In this way, we not only create a collegial environment on campus, but set a powerful example and bring a measure of unity to a nation where too many of us have stopped listening to those with whom we disagree.

Reject the simplicity of shouting and sloganeering in favor of rigorous, reasoned debate. At Vanderbilt, we often disagree vigorously but in so doing, we remember we are part of one community of learners.

Make no mistake, civil debate is hard work. And doing the hard work is part of The Vanderbilt Way.

At Vanderbilt, we put in the time and effort necessary to achieve our goals with excellence. We don’t take shortcuts. And we relish a challenge.

The greatest recent example I can offer you is this university’s response to the COVID-19 pandemic during the last academic year.

It would have been far easier for us to keep our campus closed. Plenty of universities did.

But our mission, our purpose, wouldn’t allow it. We are a leading research university deeply committed to residential undergraduate education. We knew that if it was possible to safely bring students back to campus and reopen our labs, we had to do it.

And so we did.

It required us to rethink everything about the way this university functions—from how to teach, to how to serve lunch, to how to regulate traffic in and out of our buildings.

Nothing about it was simple. It demanded a heroic and extraordinarily unified effort from everyone in our community—students, faculty, staff, alumni, parents … everyone.

It wasn’t the easy thing. But it was the right thing.

And our students—your peers—were incredible. All over the country, people predicted that we could not depend on college students to follow COVID protocols.

But Vanderbilt students proved them wrong. When it was time to step up, they did.

As a result, students like you were able to live and learn on campus, while our researchers and those next door at Vanderbilt University Medical Center made pivotal contributions to the fight against the coronavirus—developing treatments and vaccines.

We proved the doubters wrong. And we did it The Vanderbilt Way.

I have called this Vanderbilt’s proudest moment. And I hope you will take pride in it now that you are part of our community. But even more, I hope you’ll see and share in the spirit of hard work and commitment that made it possible, because the journey is far from over.

You are now part of 148 years of history. Starting today, with this ceremony and celebration, your name has been written into Vanderbilt’s history book.

Being members of the Vanderbilt community compels us all to respect this university, to respect the ideals that the university stands for and the noble work that happens within it.

Remarkable people, ideas and innovations have come from this place. Leaders and thinkers who have influenced history. Scholarship and ideas that have given the world new understanding. Inventions that have improved lives.

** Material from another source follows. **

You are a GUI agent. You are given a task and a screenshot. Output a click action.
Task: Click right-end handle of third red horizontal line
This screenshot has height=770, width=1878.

There have also been innumerable achievements in this place that are more personal in scale, but no less great.

In these buildings, students like you grew in their understanding of themselves and the world, and they mapped the journeys of their lives, just as you will.

They scored huge triumphs and made big mistakes, just as you will.

They did the difficult but utterly essential work of growing and changing, of confronting and exceeding their limitations, before finally gathering all they knew and offering it to the world. Just as you will.

Nothing about this is trivial.

A university is like no other place in our culture, and it serves a purpose more vital than ever to the world.

The work we do here—from the heralded to the hidden, from the major breakthroughs to the most mundane day of classes—is special and precious and important.

This is hallowed ground.

It is worthy of your respect. And even a bit of reverence.

So let us always approach our work, one another, and this place with respect and diligence and humility.

All of this is The Vanderbilt Way.

It is my honor to walk with you today. I am eager to see what discoveries we make together in the coming years. I am eager to see where each of your paths takes you. And I am eager to see how your works and days on this campus, shaped and supported by The Vanderbilt Way, will help propel Vanderbilt forward—ever.